The programme focuses, first and foremost, on teaching students to think critically and creatively about both written and visual texts and to effectively explore the links between them. It provides a thorough grounding in the histories, techniques, and conventions of film, literature and drama, and also in the competing ways in which they are theorised.
As a cultural form in society, cinema has a pervasive influence. Film Studies thus focuses on the medium of film and examines how it enables us to understand and explain the world around us. Analysis of this popular form of visual expression enables students to grasp the way in which cinema makes sense of the world, and also how the medium of film shapes our perception and cultural experience. By studying the narrative language of film in conjunction with contemporary critical theories and methodologies, students gain insights into the construction of subjectivity and socio-cultural identity. The Film Studies modules thus address the historical, theoretical, and practical aspects of the cinema. Students study the history of the cinema, the development of its technologies, the operation of film industry, as well as the cinema’s narrative styles, genres and visual conventions. Several practical modules introduce students to the technical aspects of film production; including the teamwork involved in short film production.
The study of literature has changed quite radically in recent times, becoming ever more interdisciplinary in approach and direction, but still the central core of the subject is the study of the effective uses of language: of rhetoric, its persuasive and affective qualities, and above all of the relationship between form and content within a given text. The Literature and Drama stream is therefore designed to enable the student to develop a sensitivity to, and understanding of, technique and form within the three major literary genres of poetry, prose and drama. Students are taught how to then interpret texts within historical and cultural contexts and how to analyse and theorise the ‘pleasure’ they derive from their reading and theatre going. The Literature and Drama element of the course also exploits our location within the Dublin theatre district by placing special emphasis on drama. Drama, with a special emphasis on Irish drama, is the central thread of our literature provision, making up more than a third of the literature modules and linking all years.
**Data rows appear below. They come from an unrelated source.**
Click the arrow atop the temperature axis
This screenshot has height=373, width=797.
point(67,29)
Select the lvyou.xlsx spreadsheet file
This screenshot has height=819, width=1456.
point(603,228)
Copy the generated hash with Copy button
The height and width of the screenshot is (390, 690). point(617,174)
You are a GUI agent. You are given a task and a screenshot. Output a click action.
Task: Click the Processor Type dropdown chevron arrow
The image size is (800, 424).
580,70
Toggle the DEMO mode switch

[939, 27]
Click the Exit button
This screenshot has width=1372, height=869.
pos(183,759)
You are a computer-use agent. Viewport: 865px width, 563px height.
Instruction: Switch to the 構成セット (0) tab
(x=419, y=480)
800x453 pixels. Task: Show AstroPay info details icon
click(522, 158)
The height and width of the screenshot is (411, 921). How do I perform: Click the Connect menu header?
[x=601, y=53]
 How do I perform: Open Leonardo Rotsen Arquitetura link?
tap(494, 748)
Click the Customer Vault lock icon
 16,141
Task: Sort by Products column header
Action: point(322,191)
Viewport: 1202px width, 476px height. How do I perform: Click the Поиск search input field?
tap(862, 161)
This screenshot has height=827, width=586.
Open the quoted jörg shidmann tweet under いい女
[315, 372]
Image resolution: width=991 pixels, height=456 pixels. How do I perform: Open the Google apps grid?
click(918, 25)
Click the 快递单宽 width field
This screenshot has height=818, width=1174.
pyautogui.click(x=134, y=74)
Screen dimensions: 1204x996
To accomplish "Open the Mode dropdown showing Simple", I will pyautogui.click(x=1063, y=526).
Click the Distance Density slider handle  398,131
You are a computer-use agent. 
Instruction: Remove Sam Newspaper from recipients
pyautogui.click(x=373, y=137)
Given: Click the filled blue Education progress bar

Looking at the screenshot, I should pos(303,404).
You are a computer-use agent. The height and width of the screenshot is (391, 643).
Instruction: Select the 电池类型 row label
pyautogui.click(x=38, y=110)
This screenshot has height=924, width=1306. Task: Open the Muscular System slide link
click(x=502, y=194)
The modules cover a core of ‘classic’ material and then extend the students’ reading into a range of more contemporary and specialised areas of literary study. In the final year students are also asked to undertake a very specific study of the social, critical and technical contexts of Dublin theatre and produce reviews of plays in performance at that time.
The programme thus provides students with a broad but clear path of study: representation and narrative in a range of artistic media and contexts.